§ **Task**: Which lines of the entries below run from the one holding "[Trang chủ] (162, 2445)" to the one holding "làm đường (174, 1696)", inclusive? Set down exactly those lines and no others.

☆ ☆ ☆ ☆ ☆ ☆ ☆

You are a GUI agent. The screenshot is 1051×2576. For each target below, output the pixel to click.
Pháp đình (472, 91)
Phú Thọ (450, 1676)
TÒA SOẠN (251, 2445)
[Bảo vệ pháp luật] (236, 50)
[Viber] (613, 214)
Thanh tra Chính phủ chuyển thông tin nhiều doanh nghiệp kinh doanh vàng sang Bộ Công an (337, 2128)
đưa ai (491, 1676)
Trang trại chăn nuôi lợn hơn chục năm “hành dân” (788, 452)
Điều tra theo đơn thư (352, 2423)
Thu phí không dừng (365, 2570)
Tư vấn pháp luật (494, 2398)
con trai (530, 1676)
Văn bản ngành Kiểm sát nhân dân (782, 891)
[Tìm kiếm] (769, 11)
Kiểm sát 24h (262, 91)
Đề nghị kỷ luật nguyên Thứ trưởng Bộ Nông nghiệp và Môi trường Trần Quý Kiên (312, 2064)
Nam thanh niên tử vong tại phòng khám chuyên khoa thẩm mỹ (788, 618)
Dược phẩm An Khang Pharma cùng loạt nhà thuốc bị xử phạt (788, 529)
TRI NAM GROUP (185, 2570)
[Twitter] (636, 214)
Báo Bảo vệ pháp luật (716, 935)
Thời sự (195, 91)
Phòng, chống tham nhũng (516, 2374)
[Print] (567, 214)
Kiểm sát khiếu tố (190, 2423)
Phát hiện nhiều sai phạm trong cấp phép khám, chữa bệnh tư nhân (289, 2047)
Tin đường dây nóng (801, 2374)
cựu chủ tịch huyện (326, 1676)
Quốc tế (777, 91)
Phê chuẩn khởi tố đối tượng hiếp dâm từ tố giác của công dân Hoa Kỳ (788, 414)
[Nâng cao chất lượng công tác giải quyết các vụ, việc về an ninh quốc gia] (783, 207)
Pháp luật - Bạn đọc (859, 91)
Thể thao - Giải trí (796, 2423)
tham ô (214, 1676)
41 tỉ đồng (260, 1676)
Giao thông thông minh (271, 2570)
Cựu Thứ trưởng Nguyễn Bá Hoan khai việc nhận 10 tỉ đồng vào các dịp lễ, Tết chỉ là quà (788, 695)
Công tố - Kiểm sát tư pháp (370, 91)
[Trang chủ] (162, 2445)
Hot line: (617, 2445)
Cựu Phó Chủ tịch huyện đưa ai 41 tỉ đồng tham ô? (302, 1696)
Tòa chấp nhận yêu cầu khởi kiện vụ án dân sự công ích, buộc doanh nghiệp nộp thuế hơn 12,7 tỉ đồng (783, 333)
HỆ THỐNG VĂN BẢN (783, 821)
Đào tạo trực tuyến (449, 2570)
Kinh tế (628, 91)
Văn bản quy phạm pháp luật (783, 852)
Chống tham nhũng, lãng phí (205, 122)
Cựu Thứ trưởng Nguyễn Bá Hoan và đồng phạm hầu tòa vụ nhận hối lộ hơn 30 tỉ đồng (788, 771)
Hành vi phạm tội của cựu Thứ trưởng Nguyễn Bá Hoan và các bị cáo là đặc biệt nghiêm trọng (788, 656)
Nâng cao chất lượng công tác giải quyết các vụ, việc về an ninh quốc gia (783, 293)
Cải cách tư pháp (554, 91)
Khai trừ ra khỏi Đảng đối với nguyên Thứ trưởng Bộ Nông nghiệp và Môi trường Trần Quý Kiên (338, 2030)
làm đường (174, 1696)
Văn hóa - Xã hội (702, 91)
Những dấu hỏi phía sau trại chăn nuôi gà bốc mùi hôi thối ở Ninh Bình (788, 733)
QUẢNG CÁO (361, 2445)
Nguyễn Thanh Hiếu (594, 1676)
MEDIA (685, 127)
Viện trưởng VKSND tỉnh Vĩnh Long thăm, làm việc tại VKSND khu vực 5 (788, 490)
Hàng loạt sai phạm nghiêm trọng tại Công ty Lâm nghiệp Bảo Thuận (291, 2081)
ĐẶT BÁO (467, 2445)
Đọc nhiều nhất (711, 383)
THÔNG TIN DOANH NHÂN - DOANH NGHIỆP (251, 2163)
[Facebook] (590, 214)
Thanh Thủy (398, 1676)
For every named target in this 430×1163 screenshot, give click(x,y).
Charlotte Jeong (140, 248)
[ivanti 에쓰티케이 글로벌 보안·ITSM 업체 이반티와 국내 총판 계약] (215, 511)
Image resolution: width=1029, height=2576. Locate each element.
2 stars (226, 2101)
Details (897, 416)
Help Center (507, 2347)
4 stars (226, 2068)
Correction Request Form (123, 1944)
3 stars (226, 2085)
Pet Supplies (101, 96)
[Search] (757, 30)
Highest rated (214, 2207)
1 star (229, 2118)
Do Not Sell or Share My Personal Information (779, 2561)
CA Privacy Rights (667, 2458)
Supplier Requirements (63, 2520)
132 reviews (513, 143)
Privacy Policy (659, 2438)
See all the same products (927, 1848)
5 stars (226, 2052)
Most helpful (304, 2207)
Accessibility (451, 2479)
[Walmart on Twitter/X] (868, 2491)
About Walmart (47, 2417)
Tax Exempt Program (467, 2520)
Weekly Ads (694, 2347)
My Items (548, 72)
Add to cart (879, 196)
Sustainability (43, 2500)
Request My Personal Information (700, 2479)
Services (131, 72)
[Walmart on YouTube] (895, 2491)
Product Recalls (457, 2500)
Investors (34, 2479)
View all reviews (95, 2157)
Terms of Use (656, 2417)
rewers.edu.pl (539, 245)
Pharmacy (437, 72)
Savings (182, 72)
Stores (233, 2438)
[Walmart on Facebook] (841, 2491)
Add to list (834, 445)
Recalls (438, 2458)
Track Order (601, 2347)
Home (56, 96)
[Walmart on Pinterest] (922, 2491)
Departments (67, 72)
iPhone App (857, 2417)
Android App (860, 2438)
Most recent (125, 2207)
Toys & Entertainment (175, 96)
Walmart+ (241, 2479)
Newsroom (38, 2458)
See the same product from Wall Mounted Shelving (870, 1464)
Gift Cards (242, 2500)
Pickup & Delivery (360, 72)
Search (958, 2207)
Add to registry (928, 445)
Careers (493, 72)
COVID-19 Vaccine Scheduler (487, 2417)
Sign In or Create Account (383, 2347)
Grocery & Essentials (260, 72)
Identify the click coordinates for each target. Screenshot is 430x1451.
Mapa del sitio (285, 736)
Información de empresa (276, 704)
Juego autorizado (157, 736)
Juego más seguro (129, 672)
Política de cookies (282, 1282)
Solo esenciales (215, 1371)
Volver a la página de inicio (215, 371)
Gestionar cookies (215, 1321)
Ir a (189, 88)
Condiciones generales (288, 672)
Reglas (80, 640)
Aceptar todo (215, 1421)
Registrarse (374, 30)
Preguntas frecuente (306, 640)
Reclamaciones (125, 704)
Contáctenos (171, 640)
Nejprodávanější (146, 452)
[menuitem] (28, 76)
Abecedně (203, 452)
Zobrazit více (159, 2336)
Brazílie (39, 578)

☆ ☆ ☆ ☆ ☆ ☆ ☆

§ **Answer area**:
[Trang chủ] (162, 2445)
Hot line: (617, 2445)
Cựu Phó Chủ tịch huyện đưa ai 41 tỉ đồng tham ô? (302, 1696)
Tòa chấp nhận yêu cầu khởi kiện vụ án dân sự công ích, buộc doanh nghiệp nộp thuế hơn 12,7 tỉ đồng (783, 333)
HỆ THỐNG VĂN BẢN (783, 821)
Đào tạo trực tuyến (449, 2570)
Kinh tế (628, 91)
Văn bản quy phạm pháp luật (783, 852)
Chống tham nhũng, lãng phí (205, 122)
Cựu Thứ trưởng Nguyễn Bá Hoan và đồng phạm hầu tòa vụ nhận hối lộ hơn 30 tỉ đồng (788, 771)
Hành vi phạm tội của cựu Thứ trưởng Nguyễn Bá Hoan và các bị cáo là đặc biệt nghiêm trọng (788, 656)
Nâng cao chất lượng công tác giải quyết các vụ, việc về an ninh quốc gia (783, 293)
Cải cách tư pháp (554, 91)
Khai trừ ra khỏi Đảng đối với nguyên Thứ trưởng Bộ Nông nghiệp và Môi trường Trần Quý Kiên (338, 2030)
làm đường (174, 1696)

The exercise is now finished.